+++ Recorded information +++

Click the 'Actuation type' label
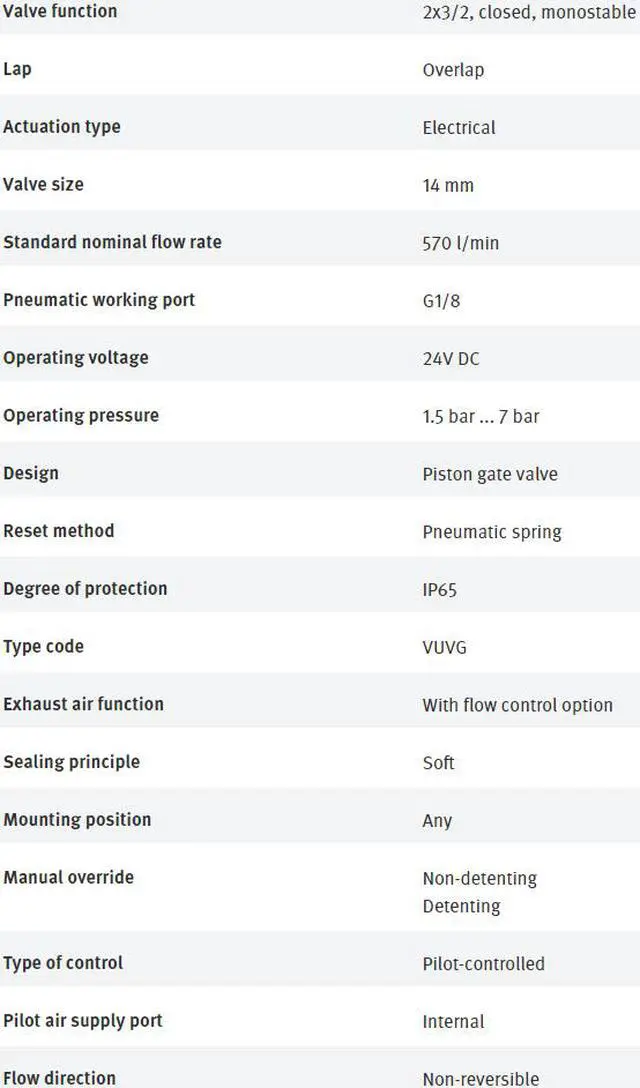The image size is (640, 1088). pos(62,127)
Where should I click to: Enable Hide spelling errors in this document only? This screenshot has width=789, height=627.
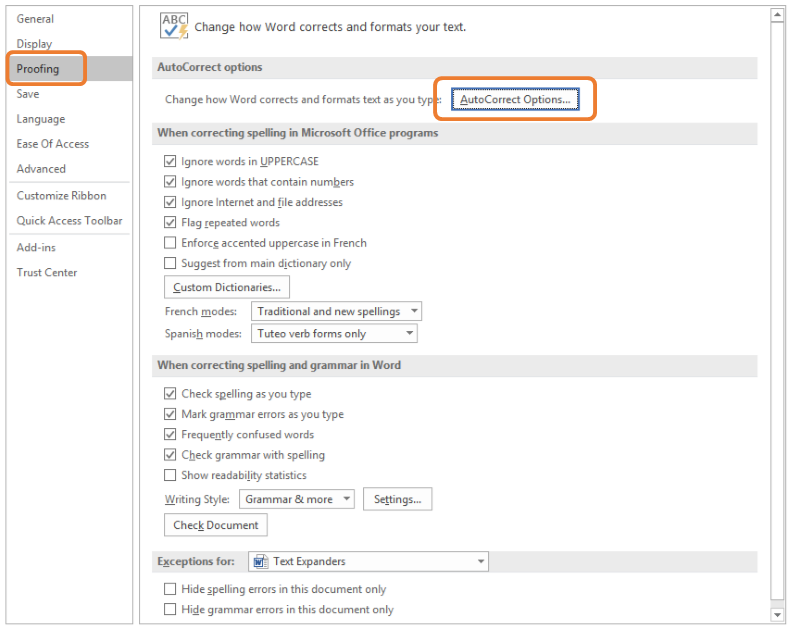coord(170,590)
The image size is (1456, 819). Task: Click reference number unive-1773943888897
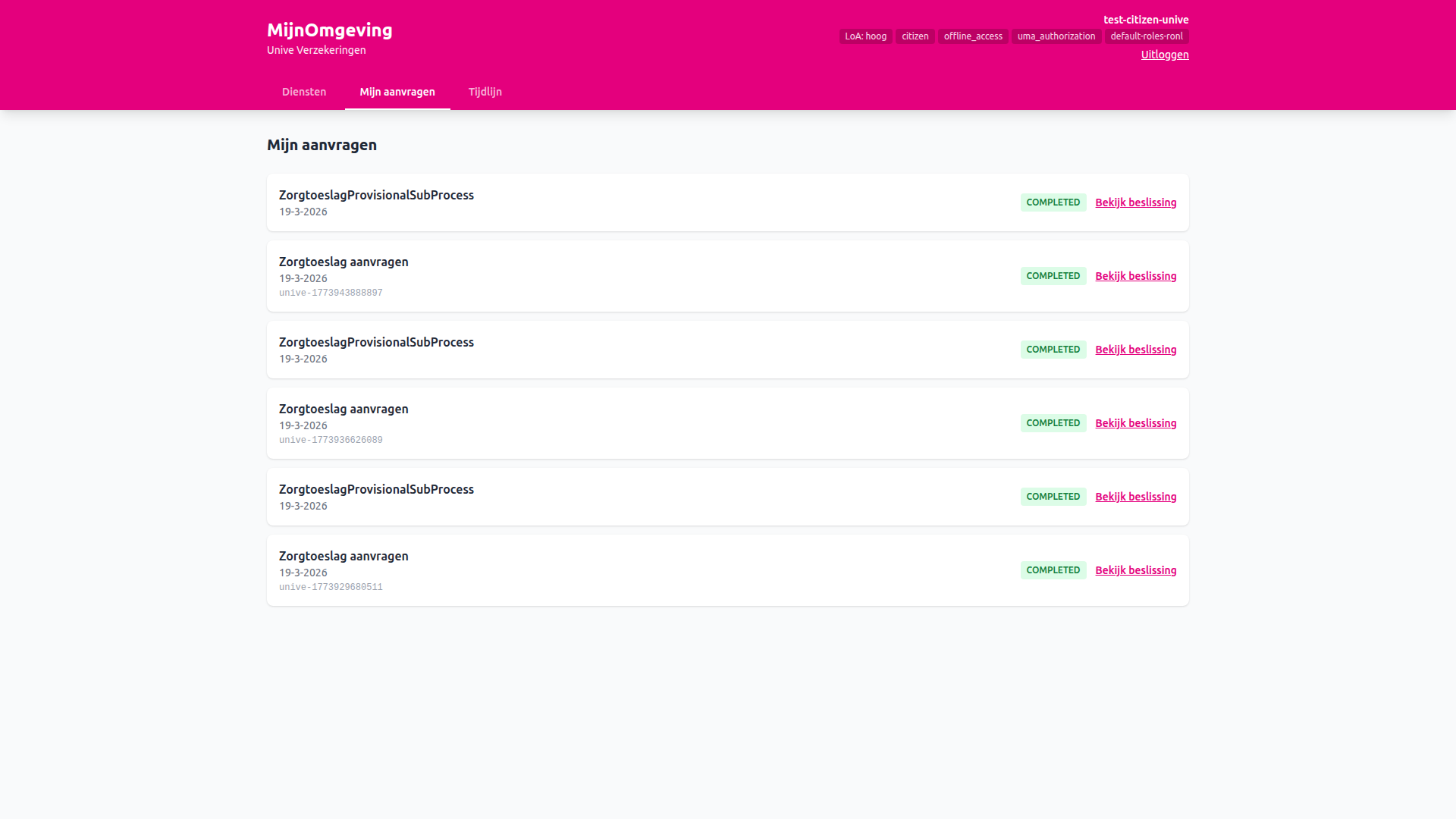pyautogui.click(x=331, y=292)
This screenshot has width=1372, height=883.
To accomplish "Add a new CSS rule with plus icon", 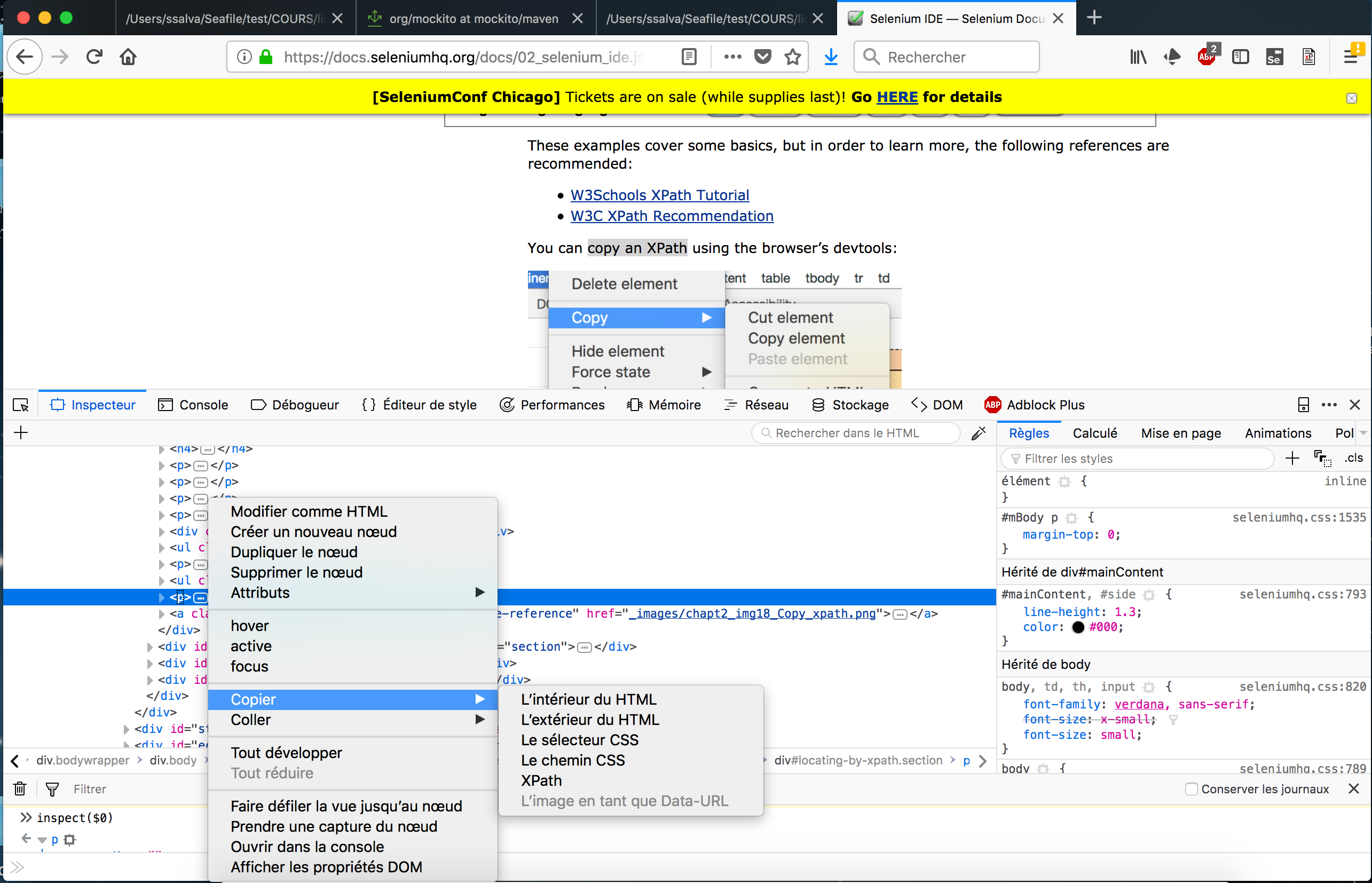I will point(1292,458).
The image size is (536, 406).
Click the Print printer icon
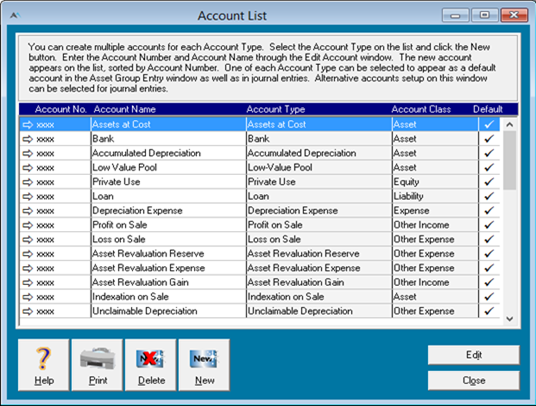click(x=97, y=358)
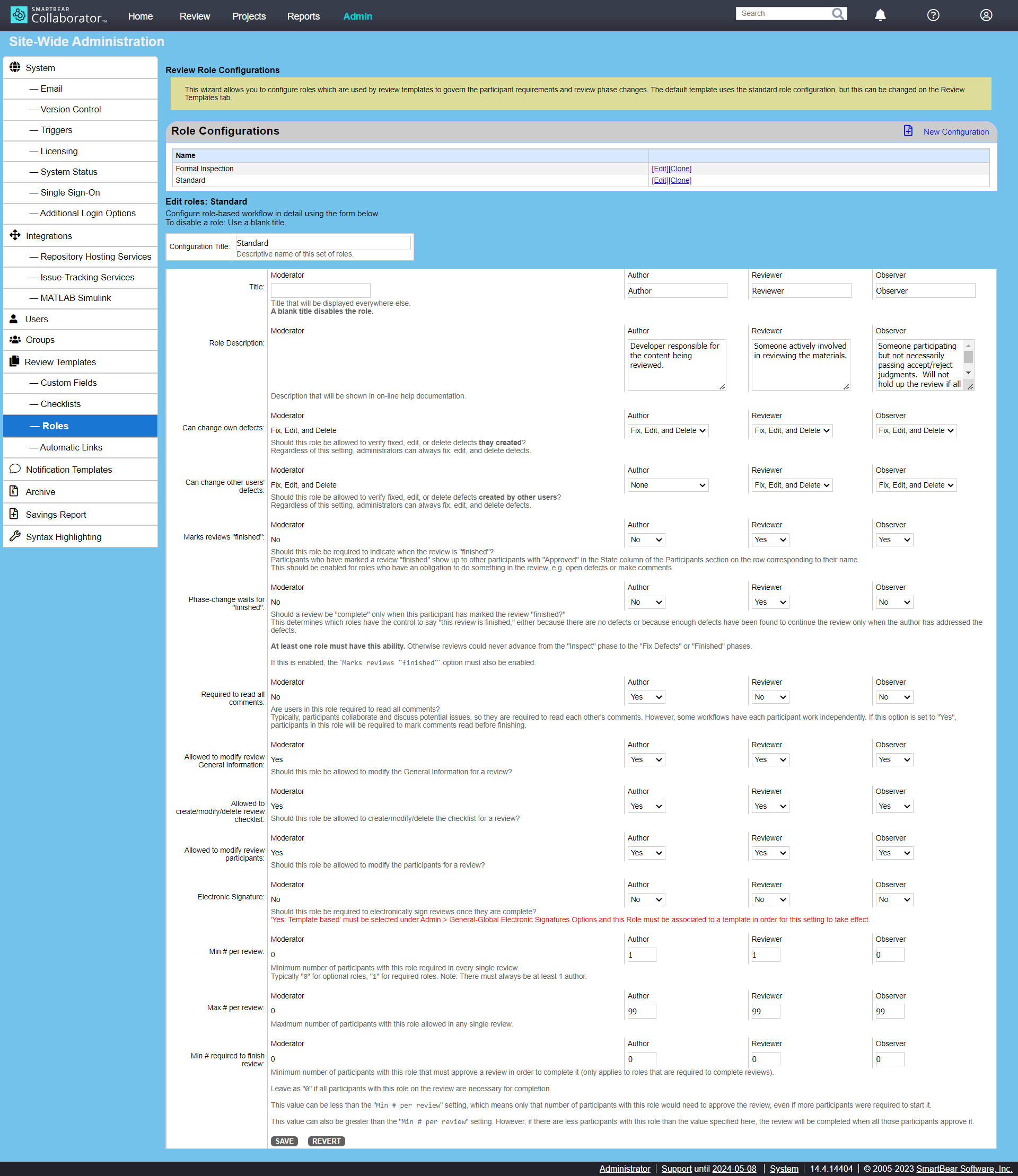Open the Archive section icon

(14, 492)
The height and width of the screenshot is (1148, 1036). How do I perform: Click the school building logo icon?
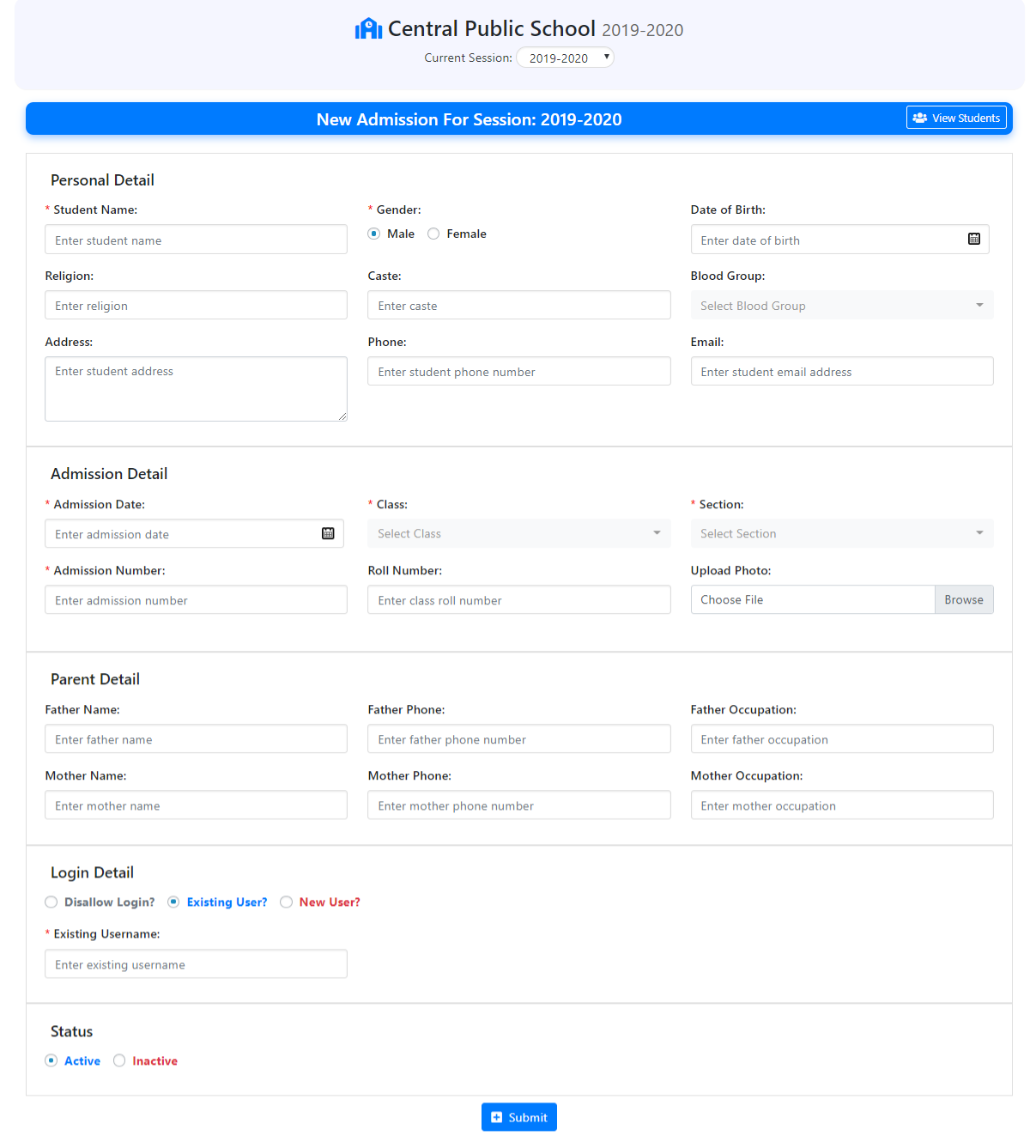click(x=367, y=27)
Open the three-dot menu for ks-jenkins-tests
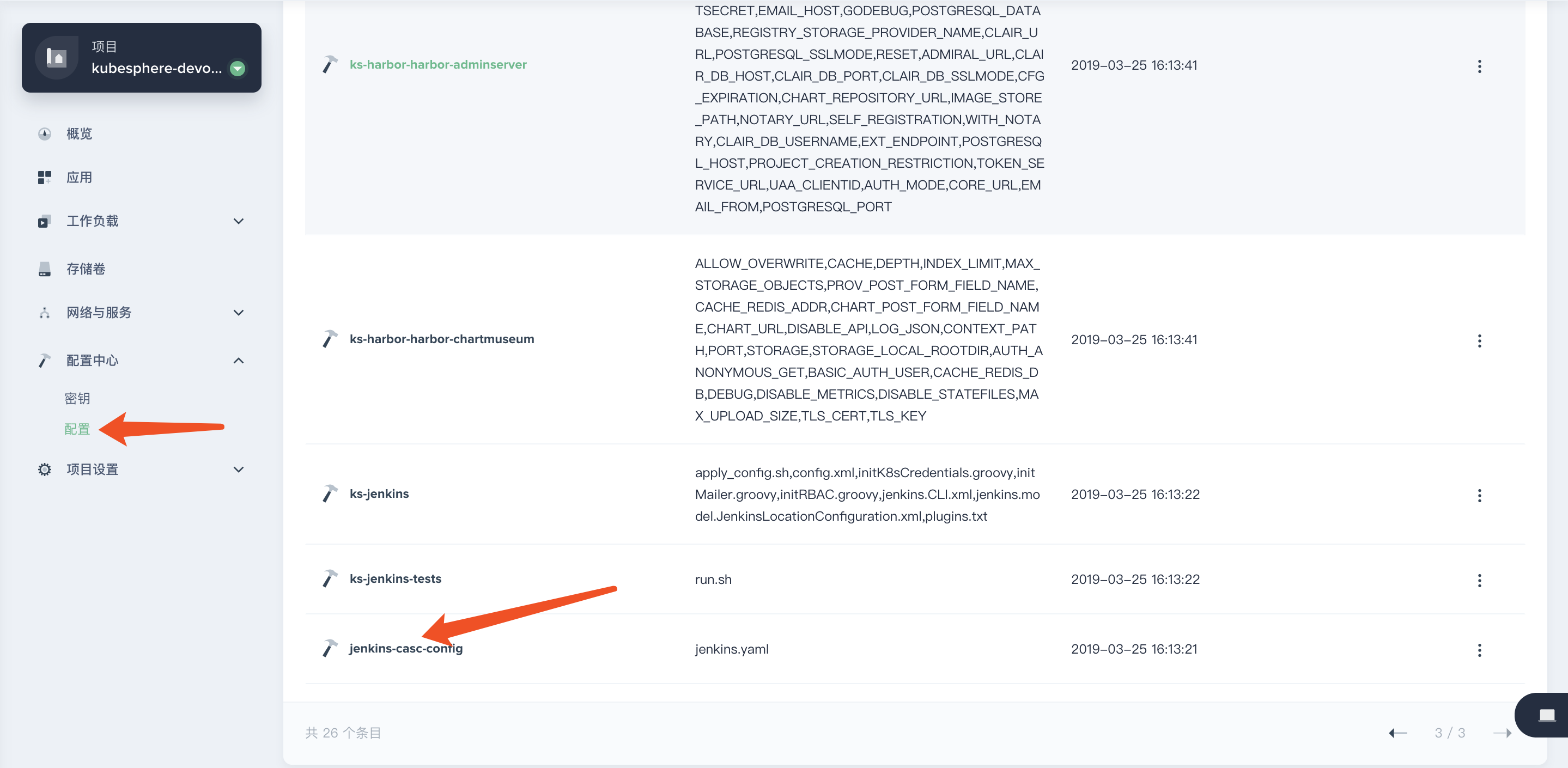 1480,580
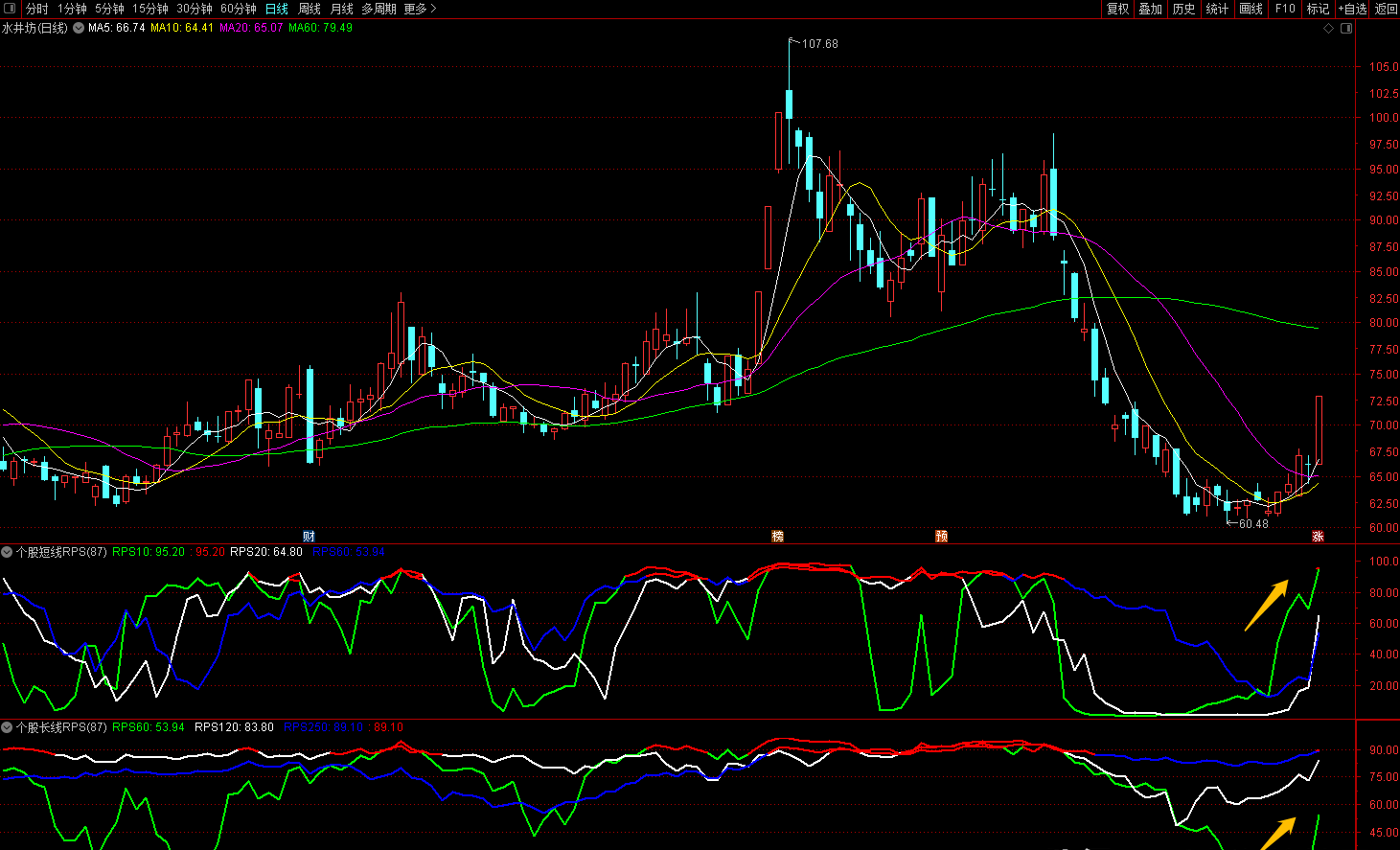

+++

[What the exercise asks]:
Rewrite the lines from the one containing "The image size is (536, 406)." through the last line, changing "three-dot menu" to "overflow menu" and keeping everything else the same. Leave out the pictures.

[Answer to the task]:
The image size is (536, 406).
Click the Print printer icon
click(x=97, y=358)
Open the Archive section icon

(14, 492)
The height and width of the screenshot is (1148, 1036). How do I perform: Click the school building logo icon?
click(x=367, y=27)
Open the overflow menu for ks-jenkins-tests
 1480,580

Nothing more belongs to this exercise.